Any idea how I could improve the NFS performance inside my vms?
I thought about reducing the raid_02 size and adding SLOG / L2ARC on them - any thoughts regarding this?
I use Netdata for all monitoring, so In case you have some idea on which graphs I should look at…

Anyway, thanks for reading, every response and also for your ideas!

Log · September 27, 2021, 3:04pm

L2ARC on benefits special workloads, which most consumers simply don’t have. Unless you are willing to dig into analyzing your ARC hit/miss ratio, ignore it. The real solution to problems solved by L2ARC is generally to max out ram first.

NFS by default makes sync writes, which is where the awful performance comes from when writing to it. If you temporarily turn off sync writes and lie about it then you can determine if having an SLOG would actually benefit you in real conditions. Do note that even using the fastest possible storage will not make sync writes as fast as non-sync writes, there’s just an unavoidable and rather large performance loss for data safety. There are still lots of cheap intel optane 16gb sticks on ebay which work great for basic needs. Sync writes care about latency, not throughout (which is awful on those sticks), so it’s the opposite of what consumer nvme drives for storage can provide.

I strongly recommend you do NOT add either L2ARC or SLOG to your consumer drives.
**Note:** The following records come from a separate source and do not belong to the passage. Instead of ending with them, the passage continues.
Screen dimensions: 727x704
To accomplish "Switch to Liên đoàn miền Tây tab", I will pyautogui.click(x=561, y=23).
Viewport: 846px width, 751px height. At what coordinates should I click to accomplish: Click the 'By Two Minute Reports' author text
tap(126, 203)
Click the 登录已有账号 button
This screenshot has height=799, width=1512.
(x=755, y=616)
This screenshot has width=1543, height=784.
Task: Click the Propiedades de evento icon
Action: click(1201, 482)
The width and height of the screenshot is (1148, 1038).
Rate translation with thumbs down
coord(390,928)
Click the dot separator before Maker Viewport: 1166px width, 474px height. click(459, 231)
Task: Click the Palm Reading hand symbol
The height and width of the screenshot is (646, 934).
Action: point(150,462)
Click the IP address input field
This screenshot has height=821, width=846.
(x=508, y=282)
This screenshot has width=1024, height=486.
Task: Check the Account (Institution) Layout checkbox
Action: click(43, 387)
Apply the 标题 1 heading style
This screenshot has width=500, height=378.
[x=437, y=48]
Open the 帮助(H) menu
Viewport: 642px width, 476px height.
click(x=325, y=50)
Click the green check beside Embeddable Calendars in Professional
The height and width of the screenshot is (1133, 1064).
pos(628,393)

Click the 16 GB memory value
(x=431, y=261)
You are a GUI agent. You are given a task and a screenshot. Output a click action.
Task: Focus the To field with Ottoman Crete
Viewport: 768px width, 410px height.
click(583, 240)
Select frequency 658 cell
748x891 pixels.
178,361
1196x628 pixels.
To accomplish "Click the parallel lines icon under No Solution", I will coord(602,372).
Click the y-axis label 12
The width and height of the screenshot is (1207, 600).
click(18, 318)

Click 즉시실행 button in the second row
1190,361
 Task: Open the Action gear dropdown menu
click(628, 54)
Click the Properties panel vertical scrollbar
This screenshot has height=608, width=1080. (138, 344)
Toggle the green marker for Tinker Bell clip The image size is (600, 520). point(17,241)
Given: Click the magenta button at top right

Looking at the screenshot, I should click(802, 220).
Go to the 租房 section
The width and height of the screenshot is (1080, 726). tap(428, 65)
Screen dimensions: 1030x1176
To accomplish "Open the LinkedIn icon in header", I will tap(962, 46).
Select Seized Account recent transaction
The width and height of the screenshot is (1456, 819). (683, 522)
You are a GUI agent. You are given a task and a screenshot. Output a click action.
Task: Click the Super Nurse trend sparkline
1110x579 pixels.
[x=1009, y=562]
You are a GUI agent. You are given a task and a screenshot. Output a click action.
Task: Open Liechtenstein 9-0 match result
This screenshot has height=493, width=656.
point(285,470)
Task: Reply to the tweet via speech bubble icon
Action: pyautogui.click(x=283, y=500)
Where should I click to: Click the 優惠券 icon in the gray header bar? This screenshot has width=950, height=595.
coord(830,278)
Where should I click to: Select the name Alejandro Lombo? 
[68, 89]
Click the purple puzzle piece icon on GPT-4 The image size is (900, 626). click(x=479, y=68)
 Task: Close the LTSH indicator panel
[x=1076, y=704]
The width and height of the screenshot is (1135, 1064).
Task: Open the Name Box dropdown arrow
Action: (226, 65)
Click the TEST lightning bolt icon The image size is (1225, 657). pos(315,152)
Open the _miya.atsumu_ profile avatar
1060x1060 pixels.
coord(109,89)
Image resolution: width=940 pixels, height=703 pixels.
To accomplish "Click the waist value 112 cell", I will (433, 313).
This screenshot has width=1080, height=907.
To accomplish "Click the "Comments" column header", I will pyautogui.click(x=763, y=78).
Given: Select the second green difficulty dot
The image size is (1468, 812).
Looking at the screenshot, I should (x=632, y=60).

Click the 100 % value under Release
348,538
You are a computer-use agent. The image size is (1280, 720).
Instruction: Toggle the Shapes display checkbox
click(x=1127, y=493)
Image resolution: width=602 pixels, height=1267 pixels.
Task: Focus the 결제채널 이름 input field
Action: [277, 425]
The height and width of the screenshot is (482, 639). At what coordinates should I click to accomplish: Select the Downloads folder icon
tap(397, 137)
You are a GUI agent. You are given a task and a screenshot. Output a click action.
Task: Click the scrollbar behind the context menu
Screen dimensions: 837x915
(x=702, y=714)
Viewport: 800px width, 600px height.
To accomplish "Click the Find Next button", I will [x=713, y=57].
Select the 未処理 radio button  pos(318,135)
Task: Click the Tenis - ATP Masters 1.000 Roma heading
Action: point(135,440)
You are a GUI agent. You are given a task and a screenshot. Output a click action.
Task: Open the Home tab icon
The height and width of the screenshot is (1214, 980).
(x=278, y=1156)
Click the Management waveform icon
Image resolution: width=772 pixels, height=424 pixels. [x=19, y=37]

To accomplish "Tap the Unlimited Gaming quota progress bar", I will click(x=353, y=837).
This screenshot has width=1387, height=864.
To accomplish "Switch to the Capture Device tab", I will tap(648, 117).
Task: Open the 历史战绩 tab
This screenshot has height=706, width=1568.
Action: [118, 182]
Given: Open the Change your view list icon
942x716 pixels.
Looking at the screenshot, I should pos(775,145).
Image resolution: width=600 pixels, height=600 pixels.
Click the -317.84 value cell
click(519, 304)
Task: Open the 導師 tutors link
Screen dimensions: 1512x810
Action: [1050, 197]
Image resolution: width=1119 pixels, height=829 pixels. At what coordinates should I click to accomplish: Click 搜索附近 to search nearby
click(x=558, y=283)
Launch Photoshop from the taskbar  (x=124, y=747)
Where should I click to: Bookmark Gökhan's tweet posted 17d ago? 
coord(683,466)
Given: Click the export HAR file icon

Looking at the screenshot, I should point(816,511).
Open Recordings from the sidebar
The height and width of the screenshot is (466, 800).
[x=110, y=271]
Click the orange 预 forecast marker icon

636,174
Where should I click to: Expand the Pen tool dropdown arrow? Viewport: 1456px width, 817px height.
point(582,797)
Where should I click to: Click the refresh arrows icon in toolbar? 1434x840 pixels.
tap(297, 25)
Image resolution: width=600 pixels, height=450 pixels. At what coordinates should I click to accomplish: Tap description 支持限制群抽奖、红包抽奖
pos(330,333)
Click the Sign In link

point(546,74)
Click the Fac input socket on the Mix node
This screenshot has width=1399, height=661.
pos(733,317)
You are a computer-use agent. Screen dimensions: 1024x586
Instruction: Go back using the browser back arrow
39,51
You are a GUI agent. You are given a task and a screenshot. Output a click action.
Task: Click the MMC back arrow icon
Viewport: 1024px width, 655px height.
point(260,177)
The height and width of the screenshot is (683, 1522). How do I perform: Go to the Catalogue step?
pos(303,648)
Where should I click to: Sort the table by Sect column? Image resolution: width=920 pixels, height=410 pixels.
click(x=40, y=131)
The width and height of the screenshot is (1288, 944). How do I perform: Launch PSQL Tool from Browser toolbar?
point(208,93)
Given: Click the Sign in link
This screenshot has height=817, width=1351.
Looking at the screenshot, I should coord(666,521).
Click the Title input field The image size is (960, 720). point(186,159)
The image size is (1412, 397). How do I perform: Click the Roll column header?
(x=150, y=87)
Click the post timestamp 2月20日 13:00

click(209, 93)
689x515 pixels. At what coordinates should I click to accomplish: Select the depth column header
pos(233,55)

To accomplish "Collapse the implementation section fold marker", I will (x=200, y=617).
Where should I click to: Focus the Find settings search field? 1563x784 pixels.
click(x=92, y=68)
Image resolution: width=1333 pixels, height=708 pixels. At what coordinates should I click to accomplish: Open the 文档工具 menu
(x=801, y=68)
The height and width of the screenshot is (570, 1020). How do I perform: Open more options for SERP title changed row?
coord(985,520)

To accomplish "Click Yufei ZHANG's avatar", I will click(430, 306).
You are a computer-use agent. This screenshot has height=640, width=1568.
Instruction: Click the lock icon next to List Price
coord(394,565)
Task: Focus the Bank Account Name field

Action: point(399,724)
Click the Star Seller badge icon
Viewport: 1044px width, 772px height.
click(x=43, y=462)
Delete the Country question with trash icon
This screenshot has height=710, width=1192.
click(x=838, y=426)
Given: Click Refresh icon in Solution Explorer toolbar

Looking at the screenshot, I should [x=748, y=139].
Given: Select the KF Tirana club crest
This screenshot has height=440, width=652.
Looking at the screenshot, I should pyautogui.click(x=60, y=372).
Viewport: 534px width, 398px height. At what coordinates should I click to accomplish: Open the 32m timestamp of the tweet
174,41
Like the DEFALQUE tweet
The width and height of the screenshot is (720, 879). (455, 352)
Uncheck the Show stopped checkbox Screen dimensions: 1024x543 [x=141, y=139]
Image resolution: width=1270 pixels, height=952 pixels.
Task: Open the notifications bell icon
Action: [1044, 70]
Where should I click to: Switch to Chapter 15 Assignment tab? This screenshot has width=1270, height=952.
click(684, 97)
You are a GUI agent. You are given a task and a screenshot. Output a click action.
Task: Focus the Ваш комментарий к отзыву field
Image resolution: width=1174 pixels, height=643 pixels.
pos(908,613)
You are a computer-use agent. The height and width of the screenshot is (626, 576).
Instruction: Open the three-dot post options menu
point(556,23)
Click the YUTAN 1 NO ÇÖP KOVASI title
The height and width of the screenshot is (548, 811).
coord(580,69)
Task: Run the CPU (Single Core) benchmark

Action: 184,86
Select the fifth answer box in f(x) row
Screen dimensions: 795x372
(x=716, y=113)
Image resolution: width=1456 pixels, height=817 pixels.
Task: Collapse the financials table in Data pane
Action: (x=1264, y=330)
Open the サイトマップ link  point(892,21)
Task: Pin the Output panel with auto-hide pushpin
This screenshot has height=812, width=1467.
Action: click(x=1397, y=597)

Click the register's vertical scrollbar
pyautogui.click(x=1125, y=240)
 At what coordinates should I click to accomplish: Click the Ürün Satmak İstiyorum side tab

hddherman · September 28, 2021, 2:09pm

I’m in a similar situation where everything runs “fine”, but if anything on the server takes up too much IO (such as a ZFS backup using syncoid), everything else suffers. SLOG, L2ARC, special metadata device, I bolted everything on it to see if that changes the situation.

What ended up working for me was to identify which workloads are sensitive to latency (database instance, iSCSI target) and set them up on an SSD-based pool instead. I know that I will need good and reliable performance for these workloads. ARC is great, but not for every use case.

Whatever you do with your pool, I recommend measuring the results, because otherwise how can you be sure that the change had an effect at all?

simonmicro · October 4, 2021, 12:02pm

@Log Thanks for your insights, I guess no SLOG/L2ARC for me then (well, according to Netdata I’ve got consistently very high cache hit rates). But I’ll try the sync=disabled for the game server pool and other high-throughput datasets. Mind, that I have an UPS connected to the server, so data loss should not be a real problem.

@hddherman

What ended up working for me was to identify which workloads are sensitive to latency (database instance, iSCSI target) and set them up on an SSD-based pool instead.

As my SSDs still have some space, I’ll try that if ↑ does not help. Also thanks!

Whatever you do with your pool, I recommend measuring the results, because otherwise how can you be sure that the change had an effect at all?

Of course! I’ll keep an eye on my graphs the next days!

Thanks for all your input - I now have some things to test!

system · July 5, 2022, 6:03am

This topic was automatically closed 273 days after the last reply. New replies are no longer allowed.